+++ Input data +++

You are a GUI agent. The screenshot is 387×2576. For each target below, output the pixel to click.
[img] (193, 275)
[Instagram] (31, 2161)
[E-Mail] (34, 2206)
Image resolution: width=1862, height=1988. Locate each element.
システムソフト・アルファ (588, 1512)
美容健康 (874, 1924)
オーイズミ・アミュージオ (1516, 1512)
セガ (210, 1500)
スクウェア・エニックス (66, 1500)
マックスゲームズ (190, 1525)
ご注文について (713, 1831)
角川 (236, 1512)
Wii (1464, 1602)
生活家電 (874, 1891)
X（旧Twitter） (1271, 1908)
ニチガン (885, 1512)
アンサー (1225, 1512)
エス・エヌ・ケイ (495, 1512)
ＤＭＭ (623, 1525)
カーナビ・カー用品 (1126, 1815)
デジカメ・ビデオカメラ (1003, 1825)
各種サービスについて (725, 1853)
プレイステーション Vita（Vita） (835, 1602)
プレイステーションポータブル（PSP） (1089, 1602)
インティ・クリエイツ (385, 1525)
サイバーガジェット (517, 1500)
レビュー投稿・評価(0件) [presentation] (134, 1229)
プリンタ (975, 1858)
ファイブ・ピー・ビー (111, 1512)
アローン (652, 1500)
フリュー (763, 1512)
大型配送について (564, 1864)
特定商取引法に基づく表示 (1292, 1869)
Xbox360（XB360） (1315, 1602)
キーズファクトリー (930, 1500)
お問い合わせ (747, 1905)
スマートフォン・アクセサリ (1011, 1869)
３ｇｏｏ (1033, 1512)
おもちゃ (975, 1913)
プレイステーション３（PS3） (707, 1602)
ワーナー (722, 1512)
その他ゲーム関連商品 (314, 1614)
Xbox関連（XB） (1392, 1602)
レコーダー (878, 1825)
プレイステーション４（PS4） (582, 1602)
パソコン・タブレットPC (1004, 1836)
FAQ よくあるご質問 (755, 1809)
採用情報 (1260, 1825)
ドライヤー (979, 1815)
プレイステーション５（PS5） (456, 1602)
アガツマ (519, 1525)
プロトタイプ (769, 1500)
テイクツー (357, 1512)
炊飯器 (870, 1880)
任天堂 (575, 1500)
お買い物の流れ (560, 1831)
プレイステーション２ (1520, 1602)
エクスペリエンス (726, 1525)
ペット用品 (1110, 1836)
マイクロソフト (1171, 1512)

+++

#### Exercise aim:
Extract the complete listing above, reproducing each line exactly.

#### Result of this task:
You are a GUI agent. The screenshot is 387×2576. For each target below, output the pixel to click.
[img] (193, 275)
[Instagram] (31, 2161)
[E-Mail] (34, 2206)
Image resolution: width=1862, height=1988. Locate each element.
システムソフト・アルファ (588, 1512)
美容健康 (874, 1924)
オーイズミ・アミュージオ (1516, 1512)
セガ (210, 1500)
スクウェア・エニックス (66, 1500)
マックスゲームズ (190, 1525)
ご注文について (713, 1831)
角川 (236, 1512)
Wii (1464, 1602)
生活家電 (874, 1891)
X（旧Twitter） (1271, 1908)
ニチガン (885, 1512)
アンサー (1225, 1512)
エス・エヌ・ケイ (495, 1512)
ＤＭＭ (623, 1525)
カーナビ・カー用品 (1126, 1815)
デジカメ・ビデオカメラ (1003, 1825)
各種サービスについて (725, 1853)
プレイステーション Vita（Vita） (835, 1602)
プレイステーションポータブル（PSP） (1089, 1602)
インティ・クリエイツ (385, 1525)
サイバーガジェット (517, 1500)
レビュー投稿・評価(0件) [presentation] (134, 1229)
プリンタ (975, 1858)
ファイブ・ピー・ビー (111, 1512)
アローン (652, 1500)
フリュー (763, 1512)
大型配送について (564, 1864)
特定商取引法に基づく表示 (1292, 1869)
Xbox360（XB360） (1315, 1602)
キーズファクトリー (930, 1500)
お問い合わせ (747, 1905)
スマートフォン・アクセサリ (1011, 1869)
３ｇｏｏ (1033, 1512)
おもちゃ (975, 1913)
プレイステーション３（PS3） (707, 1602)
ワーナー (722, 1512)
その他ゲーム関連商品 (314, 1614)
Xbox関連（XB） (1392, 1602)
レコーダー (878, 1825)
プレイステーション４（PS4） (582, 1602)
パソコン・タブレットPC (1004, 1836)
FAQ よくあるご質問 (755, 1809)
採用情報 (1260, 1825)
ドライヤー (979, 1815)
プレイステーション５（PS5） (456, 1602)
アガツマ (519, 1525)
プロトタイプ (769, 1500)
テイクツー (357, 1512)
炊飯器 (870, 1880)
任天堂 (575, 1500)
お買い物の流れ (560, 1831)
プレイステーション２ (1520, 1602)
エクスペリエンス (726, 1525)
ペット用品 (1110, 1836)
マイクロソフト (1171, 1512)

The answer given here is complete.